By using a tool built on this architecture, you ensure that your rules for turning off or hiding PayPal remain active and stable as your store scales.
Protecting Your Bottom Line
The ability to control your payment methods is a powerful tool for margin protection. High processing fees and chargebacks are not just "part of doing business"—they are variables that can be managed with the right rules.
For instance, if you are a B2B merchant, you might want to hide PayPal entirely for customers tagged as "Wholesale" and only show "Bank Deposit" or "Net 30" terms. Conversely, if you are a dropshipper, you might want to hide PayPal for orders from specific suppliers where shipping times are longer, as long wait times often lead to PayPal disputes.
Key Takeaways for Merchants
- Global deactivation is for total removal. Use the Shopify admin settings if you never want to see PayPal again.
- Conditional hiding is for growth. Use rules to disable PayPal for specific countries, products, or order values.
- Express buttons need attention. Don't forget that the yellow button on the cart page is controlled differently than the payment option at the end of the checkout.
- Sorting matters. If you keep PayPal, move it below your preferred payment method to reduce its usage.
Contextualizing with Other Nextools Apps
Managing payments is often tied to managing shipping. If you find yourself needing to hide payment methods based on how a product is delivered, you might also find HideShip on the Shopify App Store useful.
It performs similar logic but for shipping methods, allowing you to hide specific carriers or delivery options based on the same types of rules. For merchants who need both, see the Nextools post about the HideSuite bundle that combines HidePay and HideShip.
If you are looking for even broader control over order validation, CartBlock on the Shopify App Store can prevent orders from being placed at all if they don't meet your criteria.
Conclusion
Deciding how to turn off PayPal on Shopify depends entirely on your business model. For some, a total deactivation in the Shopify admin is the quickest path to a cleaner checkout. For others, the strategic use of conditional logic allows for a balance between customer preference and business security.

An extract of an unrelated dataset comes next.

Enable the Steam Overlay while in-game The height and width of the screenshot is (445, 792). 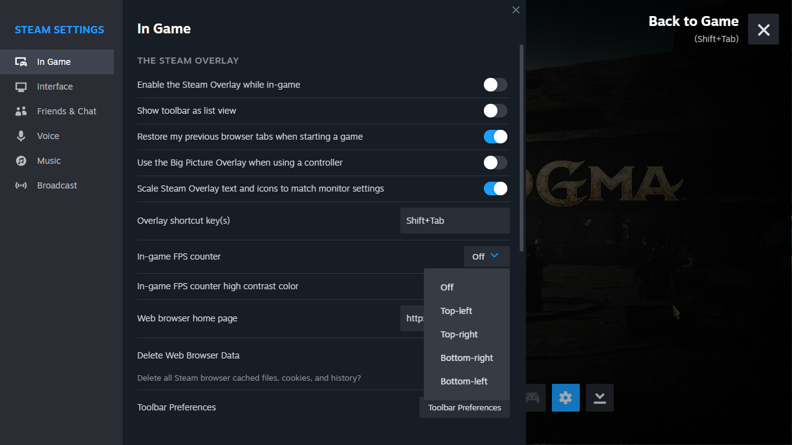pos(494,85)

By using HidePay, you gain the ability to hide, sort, and rename PayPal based on the specific needs of your store. This level of control helps reduce fees, prevent chargebacks, and create a smoother path to purchase for your customers.
Take control of your checkout today by setting up your first payment rule — try HidePay on Shopify.
FAQ
Does turning off PayPal on Shopify affect my existing orders?
No, deactivating PayPal only prevents future customers from using it at checkout. Any pending orders or previous transactions made through PayPal will still be accessible in your PayPal business dashboard for refunds or manual captures.
Can I hide the PayPal button only for certain countries?
Yes, but this cannot be done through standard Shopify settings. You need an app like HidePay to create a geography-based rule that detects the customer's country and hides the PayPal gateway for those specific locations while keeping it active for others. See the HidePay country-mapper guide for details.
Will disabling PayPal lower my conversion rate?
It depends on your customer base. In many markets, PayPal is a highly trusted brand. If you remove it, some customers may be hesitant to share their credit card details directly. We recommend testing this by using rules to hide it for a small segment of your traffic before making a global change.
How do I remove the yellow PayPal button from my product pages?
This button is often part of Shopify's "Dynamic Checkout" feature. You can usually disable it by going to your Theme Editor, navigating to the Product Page settings, and unchecking the box that says "Show dynamic checkout button." Alternatively, you can use HidePay to hide express checkout buttons based on specific rules — see the HidePay guide on hiding the PayPal Express Checkout button for step-by-step instructions.